Records excerpted from a collection:
★ ★ ★ ★ ★ ★ ★

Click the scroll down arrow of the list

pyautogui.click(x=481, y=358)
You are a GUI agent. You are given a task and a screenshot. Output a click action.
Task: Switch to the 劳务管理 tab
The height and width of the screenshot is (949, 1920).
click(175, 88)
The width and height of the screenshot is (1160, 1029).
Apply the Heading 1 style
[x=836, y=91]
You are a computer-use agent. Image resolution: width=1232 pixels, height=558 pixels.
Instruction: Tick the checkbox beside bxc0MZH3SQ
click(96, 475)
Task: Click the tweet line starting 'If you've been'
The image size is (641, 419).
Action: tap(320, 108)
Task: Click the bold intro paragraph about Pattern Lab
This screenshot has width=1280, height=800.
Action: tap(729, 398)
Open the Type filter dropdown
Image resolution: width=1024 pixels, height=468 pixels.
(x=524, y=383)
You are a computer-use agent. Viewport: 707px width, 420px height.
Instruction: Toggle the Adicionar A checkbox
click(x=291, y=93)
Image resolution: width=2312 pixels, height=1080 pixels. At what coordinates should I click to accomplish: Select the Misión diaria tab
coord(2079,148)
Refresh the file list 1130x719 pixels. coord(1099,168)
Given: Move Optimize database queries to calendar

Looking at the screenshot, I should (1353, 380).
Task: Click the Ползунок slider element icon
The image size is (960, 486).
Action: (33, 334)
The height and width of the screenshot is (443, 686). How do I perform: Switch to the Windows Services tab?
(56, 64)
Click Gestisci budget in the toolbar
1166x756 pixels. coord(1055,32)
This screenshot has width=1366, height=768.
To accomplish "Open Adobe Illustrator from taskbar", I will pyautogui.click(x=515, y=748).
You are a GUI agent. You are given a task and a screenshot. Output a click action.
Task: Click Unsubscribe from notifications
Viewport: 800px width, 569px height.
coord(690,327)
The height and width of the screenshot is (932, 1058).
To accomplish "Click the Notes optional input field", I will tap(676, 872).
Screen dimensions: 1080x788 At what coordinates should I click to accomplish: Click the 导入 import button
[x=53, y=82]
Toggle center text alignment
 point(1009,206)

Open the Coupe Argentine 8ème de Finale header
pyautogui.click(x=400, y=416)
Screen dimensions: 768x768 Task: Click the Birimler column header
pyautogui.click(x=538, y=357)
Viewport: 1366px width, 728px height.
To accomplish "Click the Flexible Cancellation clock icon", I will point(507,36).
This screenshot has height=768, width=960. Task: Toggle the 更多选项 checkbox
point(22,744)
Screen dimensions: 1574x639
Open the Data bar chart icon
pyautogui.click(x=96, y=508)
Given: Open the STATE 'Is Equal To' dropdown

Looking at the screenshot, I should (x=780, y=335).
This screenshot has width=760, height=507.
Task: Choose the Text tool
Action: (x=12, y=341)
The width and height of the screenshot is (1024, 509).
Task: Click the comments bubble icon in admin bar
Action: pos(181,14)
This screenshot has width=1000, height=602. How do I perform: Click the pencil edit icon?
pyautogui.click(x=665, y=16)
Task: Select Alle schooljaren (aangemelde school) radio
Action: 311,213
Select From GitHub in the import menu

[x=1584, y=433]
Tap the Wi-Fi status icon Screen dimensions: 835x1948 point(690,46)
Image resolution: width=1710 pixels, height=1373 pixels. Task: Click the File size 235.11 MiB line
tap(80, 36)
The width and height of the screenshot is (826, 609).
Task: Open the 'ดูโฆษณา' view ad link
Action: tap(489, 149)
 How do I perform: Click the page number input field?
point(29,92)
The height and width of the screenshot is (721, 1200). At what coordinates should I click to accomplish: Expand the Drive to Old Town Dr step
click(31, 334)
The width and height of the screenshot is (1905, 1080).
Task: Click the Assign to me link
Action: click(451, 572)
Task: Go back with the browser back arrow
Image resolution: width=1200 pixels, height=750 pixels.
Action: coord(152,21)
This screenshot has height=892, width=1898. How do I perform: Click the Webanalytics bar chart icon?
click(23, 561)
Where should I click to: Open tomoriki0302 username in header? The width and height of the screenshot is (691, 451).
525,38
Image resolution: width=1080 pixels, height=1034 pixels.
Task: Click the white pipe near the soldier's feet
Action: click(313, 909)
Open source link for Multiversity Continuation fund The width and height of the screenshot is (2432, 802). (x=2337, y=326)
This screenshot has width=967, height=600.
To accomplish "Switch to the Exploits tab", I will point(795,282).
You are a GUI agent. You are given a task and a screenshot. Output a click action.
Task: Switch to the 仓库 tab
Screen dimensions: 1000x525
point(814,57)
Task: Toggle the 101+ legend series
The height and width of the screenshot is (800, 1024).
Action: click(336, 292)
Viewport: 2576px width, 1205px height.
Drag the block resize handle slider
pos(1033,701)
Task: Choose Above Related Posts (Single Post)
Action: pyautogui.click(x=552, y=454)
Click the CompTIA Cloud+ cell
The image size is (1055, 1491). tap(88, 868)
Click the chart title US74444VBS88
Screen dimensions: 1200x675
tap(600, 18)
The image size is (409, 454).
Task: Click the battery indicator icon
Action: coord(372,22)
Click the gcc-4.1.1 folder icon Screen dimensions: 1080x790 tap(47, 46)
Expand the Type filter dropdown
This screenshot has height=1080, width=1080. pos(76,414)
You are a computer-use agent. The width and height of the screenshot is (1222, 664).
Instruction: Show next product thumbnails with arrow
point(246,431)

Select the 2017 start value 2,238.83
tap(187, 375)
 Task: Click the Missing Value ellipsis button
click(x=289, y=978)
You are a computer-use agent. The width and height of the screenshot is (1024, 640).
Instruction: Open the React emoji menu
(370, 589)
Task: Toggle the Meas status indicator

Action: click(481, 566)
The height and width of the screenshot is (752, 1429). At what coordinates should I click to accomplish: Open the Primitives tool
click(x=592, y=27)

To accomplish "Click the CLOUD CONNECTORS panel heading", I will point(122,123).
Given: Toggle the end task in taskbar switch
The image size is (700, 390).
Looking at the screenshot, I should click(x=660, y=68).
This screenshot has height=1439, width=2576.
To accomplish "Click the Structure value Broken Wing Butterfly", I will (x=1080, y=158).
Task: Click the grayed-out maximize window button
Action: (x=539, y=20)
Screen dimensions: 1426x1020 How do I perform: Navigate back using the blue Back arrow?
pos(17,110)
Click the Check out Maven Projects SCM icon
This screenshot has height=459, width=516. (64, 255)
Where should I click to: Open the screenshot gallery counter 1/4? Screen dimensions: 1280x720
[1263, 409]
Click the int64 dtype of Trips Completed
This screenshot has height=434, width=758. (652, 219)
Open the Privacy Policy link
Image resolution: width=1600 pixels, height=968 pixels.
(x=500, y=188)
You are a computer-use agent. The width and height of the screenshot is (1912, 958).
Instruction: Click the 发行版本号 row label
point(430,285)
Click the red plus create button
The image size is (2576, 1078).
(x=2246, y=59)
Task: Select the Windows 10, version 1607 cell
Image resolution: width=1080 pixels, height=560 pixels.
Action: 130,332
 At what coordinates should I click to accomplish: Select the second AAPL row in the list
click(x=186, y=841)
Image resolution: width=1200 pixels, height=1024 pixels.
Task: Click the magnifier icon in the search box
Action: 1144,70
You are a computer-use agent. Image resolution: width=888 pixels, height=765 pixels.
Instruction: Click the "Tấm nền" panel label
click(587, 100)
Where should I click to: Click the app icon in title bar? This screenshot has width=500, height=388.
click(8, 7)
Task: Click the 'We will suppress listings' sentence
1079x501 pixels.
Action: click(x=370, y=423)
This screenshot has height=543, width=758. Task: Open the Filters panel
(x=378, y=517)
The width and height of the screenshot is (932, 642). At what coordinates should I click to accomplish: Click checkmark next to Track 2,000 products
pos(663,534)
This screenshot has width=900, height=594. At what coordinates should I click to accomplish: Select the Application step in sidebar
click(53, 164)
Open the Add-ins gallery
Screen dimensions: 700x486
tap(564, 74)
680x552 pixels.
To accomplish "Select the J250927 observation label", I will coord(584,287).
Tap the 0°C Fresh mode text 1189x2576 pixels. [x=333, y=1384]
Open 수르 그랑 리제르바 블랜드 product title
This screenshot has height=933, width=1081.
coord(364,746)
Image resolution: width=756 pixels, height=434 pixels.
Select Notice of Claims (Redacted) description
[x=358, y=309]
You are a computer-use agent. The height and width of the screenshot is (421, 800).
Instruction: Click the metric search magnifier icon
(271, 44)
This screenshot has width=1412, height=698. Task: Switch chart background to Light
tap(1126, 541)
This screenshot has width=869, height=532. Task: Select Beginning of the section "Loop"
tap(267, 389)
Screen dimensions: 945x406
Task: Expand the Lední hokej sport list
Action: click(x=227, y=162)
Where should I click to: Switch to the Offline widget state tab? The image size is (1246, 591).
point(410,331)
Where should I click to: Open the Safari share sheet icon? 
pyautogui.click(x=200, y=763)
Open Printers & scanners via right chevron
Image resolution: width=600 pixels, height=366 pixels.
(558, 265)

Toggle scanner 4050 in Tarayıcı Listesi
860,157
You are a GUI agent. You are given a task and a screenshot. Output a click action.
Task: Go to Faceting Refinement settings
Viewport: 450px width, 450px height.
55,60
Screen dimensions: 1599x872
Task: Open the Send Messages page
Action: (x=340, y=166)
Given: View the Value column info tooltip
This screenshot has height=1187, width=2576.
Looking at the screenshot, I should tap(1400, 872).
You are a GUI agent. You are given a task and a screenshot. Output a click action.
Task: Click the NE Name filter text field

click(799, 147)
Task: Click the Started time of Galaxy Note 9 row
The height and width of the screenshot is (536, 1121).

★ ★ ★ ★ ★ ★ ★

ABOUT THIS EXERCISE: Above are the records. Print exactly, and only, the lines from the line with "is (1024, 640)." to the line with "Given: Toggle the end task in taskbar switch", both inclusive.

ANSWER TO THE EXERCISE:
You are a computer-use agent. The width and height of the screenshot is (1024, 640).
Instruction: Open the React emoji menu
(370, 589)
Task: Toggle the Meas status indicator

Action: click(481, 566)
The height and width of the screenshot is (752, 1429). At what coordinates should I click to accomplish: Open the Primitives tool
click(x=592, y=27)

To accomplish "Click the CLOUD CONNECTORS panel heading", I will point(122,123).
Given: Toggle the end task in taskbar switch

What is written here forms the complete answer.